In fuzzy rule-based systems, knowledge is represented by if–then rules. Fuzzy rules consist of
two parts: an antecedent part stating conditions on the input variable(s); and a consequent part describing the corresponding values of the output variable(s). In Mamdani–Assilian type models, both antecedent and consequent parts consist of fuzzy statements concerning the value of the variables involved (Mamdani, 1977), whereas in Takagi–Sugeno type models, the consequent part expresses a non-linear relationship between the input variables and the output variable (Takagi and Sugeno, 1985).
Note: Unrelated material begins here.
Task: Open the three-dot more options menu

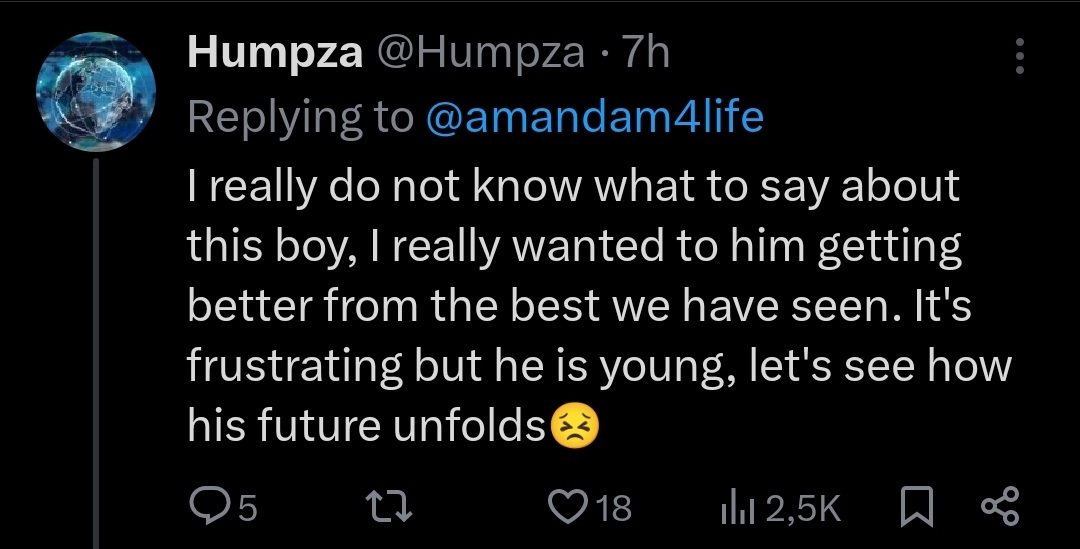Action: click(1020, 56)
The optimisation and validation of the fuzzy model will be done by data-driven tuning of the fuzzy model parameters so that the system output matches the observed output data. Fuzzy system optimization has two main categories: 1) parameter and 2) structure optimization. Parameter optimization is achieved by membership function fine tuning and rule conclusion optimization. Structure optimization includes input variable selection, and rule base reduction. Adaptive Neuro-Fuzzy Inference System (ANFIS), first introduced by Jang (1993), is used for optimizing the fuzzy model. ANFIS provides a fuzzy modeling procedure to learn information about a data set, in order to compute the membership function parameters that best allow the associated fuzzy inference system to track the given input/output data. The hybrid learning algorithm in ANFIS is used to identify parameters of the fuzzy inference system.